Global carbon dioxide emissions are set to grow 1.1 percent in 2023, as surging consumption of coal, oil and natural gas continues to increase the output of planet-warming pollution, according to an estimate released Monday by the Global Carbon Project.
Emissions from fossil fuels are on track to hit 36.8 billion tons, a record. Concentrations of CO2 in the atmosphere increased by 2.2 million parts per million to reach 419 million ppm — a 51 percent increase over preindustrial levels.
The findings mark a resumption of the steady climb in global CO2 pollution after several years of seesawing emissions output influenced by the Covid-19 pandemic. It leaves the world with one year less to stabilize the increase in global temperatures. The Global Carbon Project estimates the planet has seven years at current emissions levels before global temperatures breach 1.5 degrees Celsius and 28 years before they race past 2 C.
“A few decades ago, no one expected that we would walk up to the 1.5 C threshold. We haven’t walked up to it, but we’ve sprinted,” said Rob Jackson, a professor of earth sciences at Stanford University who chairs the Global Carbon Project. “Will we march past 2 C blithely the way we have 1.5?”
The annual carbon budget report from the Global Carbon Project, which is made up of academics and researchers from around the world, is the gold standard for annual emissions reporting. The 2023 edition found a continuation of dynamics observed in recent years.
CO2 pollution from coal increased 1.1 percent in 2023, as strong demand in China and India erased emissions reductions from plummeting coal consumption in the United States and Europe. Global CO2 emissions from coal grew by 1.1 percent.
China threw off its pandemic-imposed economic shackles in 2023, with coal, oil and natural gas consumption all rising. Chinese emissions were poised to grow 4 percent over 2022 levels and reach 11.9 gigatons, despite a stumbling economy.
The growth in Indian coal generation was particularly strong. The Global Carbon Project estimates the country’s CO2 emissions grew by 8.2 percent to 3.1 gigatons in 2023, with emissions from coal up 9.5 percent on the year. The increase makes India the world’s third-largest emitter after China and the United States, and ahead of Europe.

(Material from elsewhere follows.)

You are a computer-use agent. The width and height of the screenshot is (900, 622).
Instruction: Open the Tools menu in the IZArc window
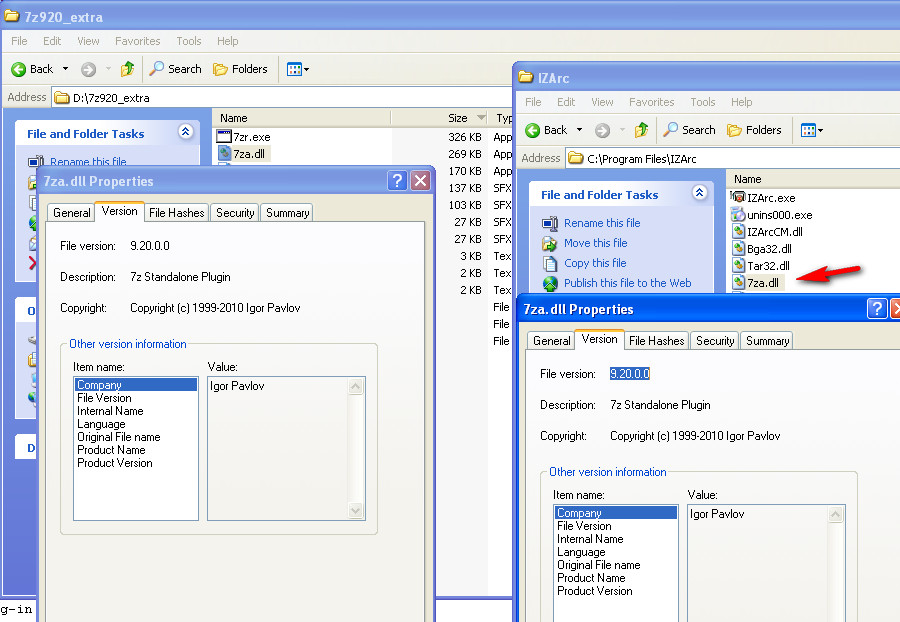pyautogui.click(x=703, y=102)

“The fear is that India today is what China was two decades ago when China began its ramp up that turned China into the world’s biggest emitter,” Jackson said. “That would be catastrophic.”
The finding adds more urgency to climate talks in Dubai, United Arab Emirates, where negotiators are laboring to find an agreement over a phaseout of fossil fuels. Developing countries such as India have argued fossil fuels like coal are essential to fueling their economic growth, and that wealthier nations should help pay for the adoption of cleaner technologies.
India has pledged to triple its renewable capacity by 2030. That has the potential to meet two-thirds of the growth in Indian electricity demand by 2032, according to an analysis by Ember, a clean energy think tank.
“India’s electricity supply landscape is projected to change quite significantly in the next decade or so, with solar and wind likely to drive the growth in generation,” Neshwin Rodrigues, Ember India analyst, said in the report.
Yet 2023 shows that trend is still on the horizon, with coal meeting most of the growth in electricity demand. Coal growth had been hampered in recent years by sluggish economic growth associated with the pandemic, but those restraints are no longer in place, said Robbie Andrews, a senior researcher at the Center for International Climate Research who contributed to the Global Carbon Project report.
“There is nothing to suggest 2023 is a one-year blip in India’s coal consumption. India’s economy is growing fast, and in a sense there are no brakes this year to slow things down,” Andrews said.
Some countries are making progress cutting emissions. The Global Carbon Project reckons 26 nations representing more than a quarter of global emissions are on track to cut emissions this year. The declines in Europe and the United States were particularly notable. American emissions are set to fall 3 percent this year to 4.9 gigatons while European emissions are on pace to decline to 2.6 gigatons, a 7.4 percent decrease. The drops are owed mostly to falling coal emissions, which were down by about 18 percent in both the United States and Europe.
Yet emissions from other fossil fuels remain stubbornly high. In the United States, emissions from oil were down 0.3 percent while emissions from gas grew 1.4 percent. European emissions from oil emissions fell 1.5 percent while gas emissions declined 6.6 percent, though much of that drop was attributable to higher prices hampering demand.
“What is the lesson? We have done lots to make sure renewables grow fast, and that is great,” said Glen Peters, another CICERO researcher involved in the Global Carbon Project report. “What is missing is policy to ensure fossil fuels go down. Renewables do not just replace fossil fuels one-on-one, without a little bit more push from policy.”